Some of the songs Goodall adds are really memorable, though the original theme tune’s evident played by Fell. ‘What Happens Now?’ after a fist night of love, ‘Summer’s Day’ the joyous ensemble wedding, and ‘Everything We Know’ are perhaps the outstanding pieces. There’s also the vibrant band: Nock’s keyboard, Meg Turvey’s and Alexine Lambert’s violins, Alfred Western’s cello and Nathan McDonough’s guitar.

 

Jenny’s ‘Nocturnes’ wistfully addresses what music she’d play to her future children. Mentioning Callas and the Beatles, still very contemporary when this first appeared in 1970, it’s striking that in a version updating everything (even Oliver senior was in the 1988, not 1948 Olympics) Jenny’s cultural references stay so firmly in aspic. As do some cultural assumptions like Jenny’s career. The familial conflict too is perhaps a little dated, though Wasps haven’t shifted much.

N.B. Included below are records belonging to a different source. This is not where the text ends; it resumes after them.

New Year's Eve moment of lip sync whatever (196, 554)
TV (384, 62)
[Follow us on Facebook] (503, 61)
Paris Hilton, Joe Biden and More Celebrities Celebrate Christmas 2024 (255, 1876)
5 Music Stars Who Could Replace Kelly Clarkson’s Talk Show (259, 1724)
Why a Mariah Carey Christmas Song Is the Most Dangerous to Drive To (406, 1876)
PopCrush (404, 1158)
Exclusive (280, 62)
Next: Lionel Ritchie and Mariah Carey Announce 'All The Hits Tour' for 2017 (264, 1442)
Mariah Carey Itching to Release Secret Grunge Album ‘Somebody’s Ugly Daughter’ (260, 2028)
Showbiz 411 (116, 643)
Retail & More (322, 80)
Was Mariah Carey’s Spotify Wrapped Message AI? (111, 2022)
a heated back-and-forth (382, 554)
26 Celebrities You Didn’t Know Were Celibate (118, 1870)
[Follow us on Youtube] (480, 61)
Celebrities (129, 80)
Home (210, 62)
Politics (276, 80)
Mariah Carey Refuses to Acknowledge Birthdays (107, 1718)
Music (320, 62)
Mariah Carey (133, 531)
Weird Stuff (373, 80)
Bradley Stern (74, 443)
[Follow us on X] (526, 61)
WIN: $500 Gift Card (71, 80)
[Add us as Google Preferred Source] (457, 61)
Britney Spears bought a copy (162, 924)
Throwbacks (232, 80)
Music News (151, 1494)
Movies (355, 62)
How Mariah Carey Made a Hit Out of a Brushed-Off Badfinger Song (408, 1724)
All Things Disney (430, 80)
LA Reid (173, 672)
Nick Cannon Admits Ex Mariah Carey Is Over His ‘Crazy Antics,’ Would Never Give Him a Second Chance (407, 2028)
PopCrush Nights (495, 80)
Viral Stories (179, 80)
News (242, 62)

Finally the medical storyline despite the increased bill needs updating.

 

Still there’s much sparky dialogue from book-and-lyrics writer Stephen Clark adapted from Erich Segal’s original, though early on Jenny states she doesn’t feel she can be romanced by for instance a weedy viola player. Viola jokes are so British!

 

Period caveats apart – and they could surely be touched in – the refreshing treatment of this enormously affecting musical is its British bite working so well with Jenny’s feisty character, and youth generally. BLT and the Craig/Nock team have scored another bull’s-eye which by the end is pretty watery.